● Problem statement:
The answer must consist of every line in the data below that holds the word "resolution".

(Stored items)
┏━━
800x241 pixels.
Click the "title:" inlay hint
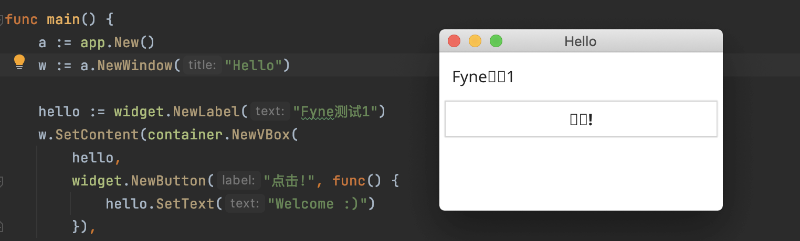pyautogui.click(x=202, y=65)
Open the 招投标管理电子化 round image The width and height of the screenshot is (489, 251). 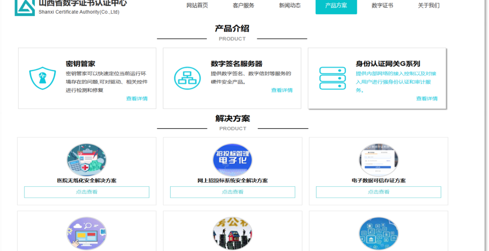point(232,160)
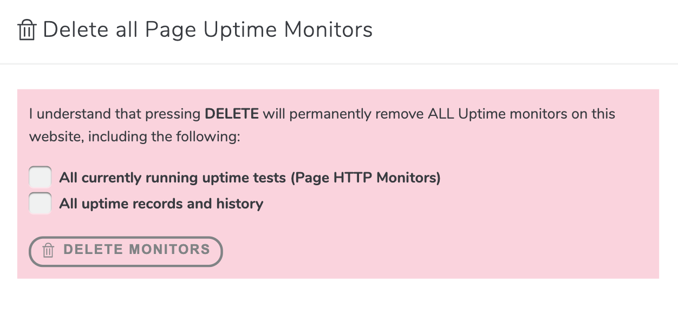The width and height of the screenshot is (678, 313).
Task: Click the words 'ALL Uptime monitors' in warning
Action: tap(497, 114)
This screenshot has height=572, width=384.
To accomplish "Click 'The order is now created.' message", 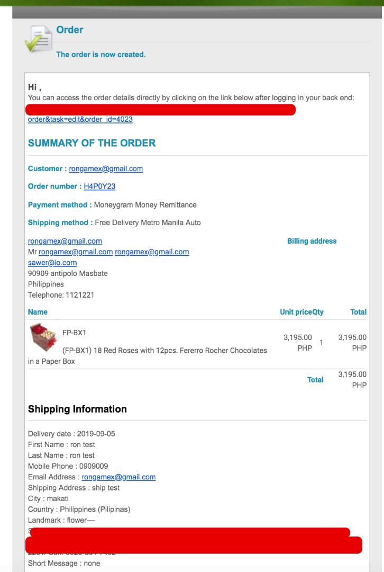I will click(x=100, y=55).
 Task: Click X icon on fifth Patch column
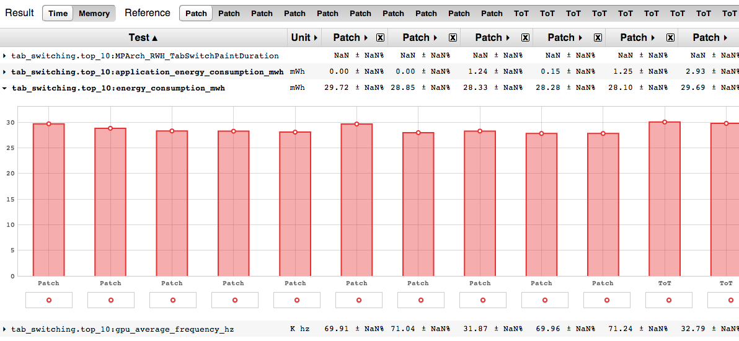pyautogui.click(x=671, y=38)
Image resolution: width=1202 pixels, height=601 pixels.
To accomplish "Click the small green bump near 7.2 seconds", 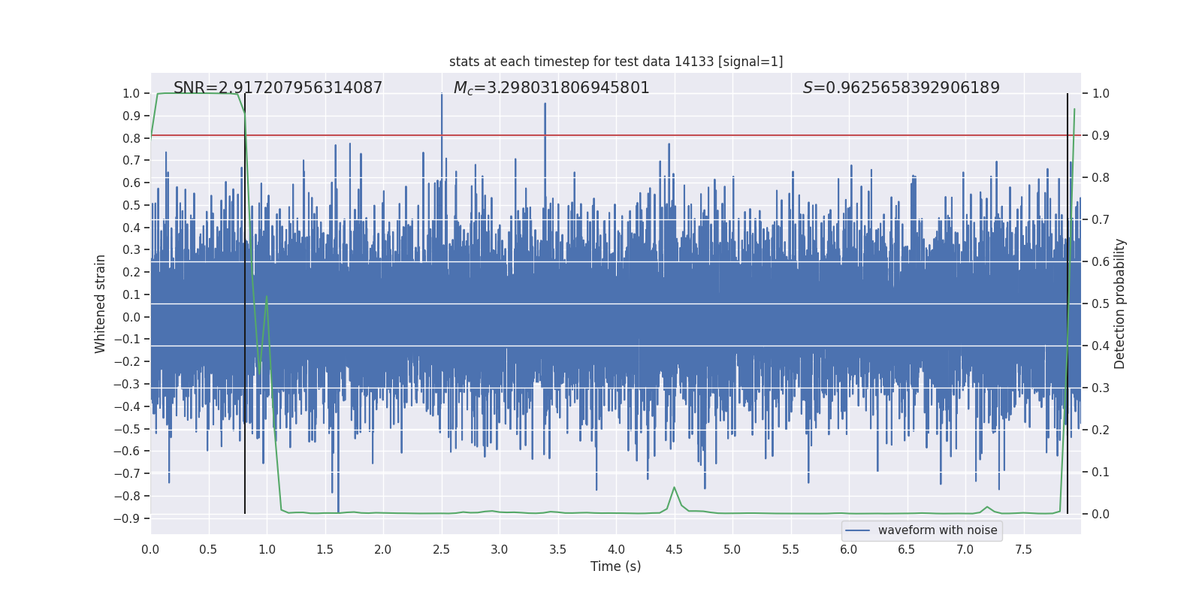I will [x=987, y=507].
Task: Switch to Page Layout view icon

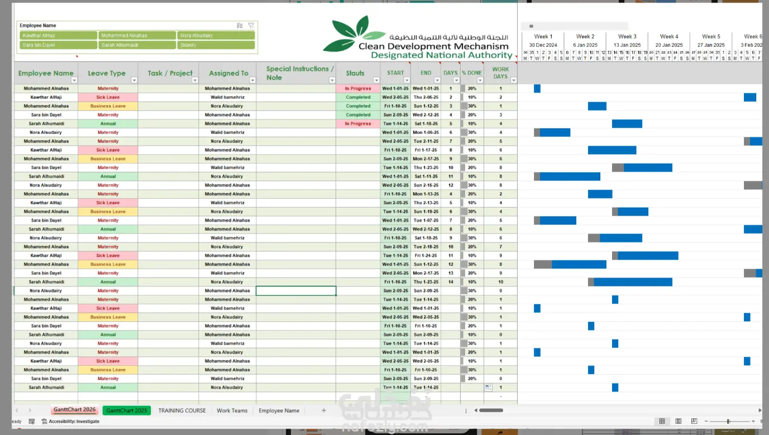Action: [678, 421]
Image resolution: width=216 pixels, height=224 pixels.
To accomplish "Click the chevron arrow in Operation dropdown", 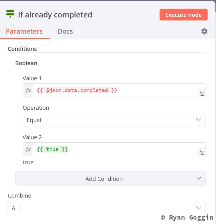I will click(199, 120).
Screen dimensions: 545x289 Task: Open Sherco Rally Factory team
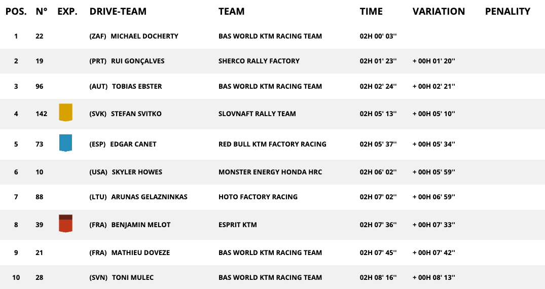[x=259, y=61]
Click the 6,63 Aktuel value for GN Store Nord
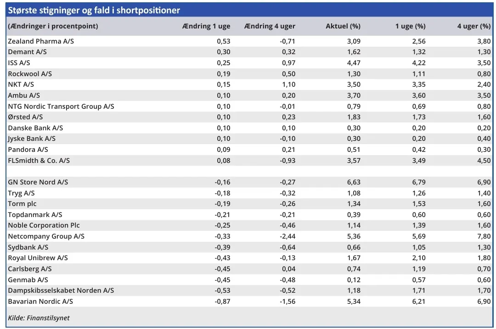Viewport: 496px width, 329px height. click(353, 182)
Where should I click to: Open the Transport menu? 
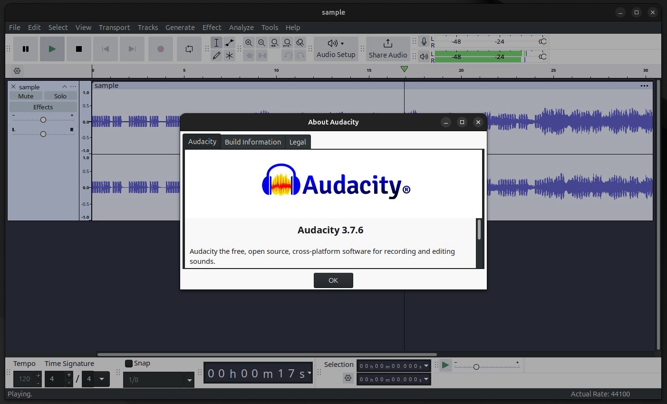tap(114, 27)
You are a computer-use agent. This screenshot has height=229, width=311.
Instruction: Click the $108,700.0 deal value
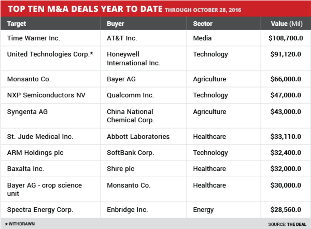click(286, 38)
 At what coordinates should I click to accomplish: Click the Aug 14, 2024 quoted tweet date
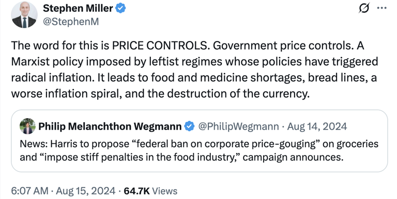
┗━━
● Task output:
Image resolution: width=1202 pixels, height=601 pixels.
Image resolution: width=216 pixels, height=224 pixels.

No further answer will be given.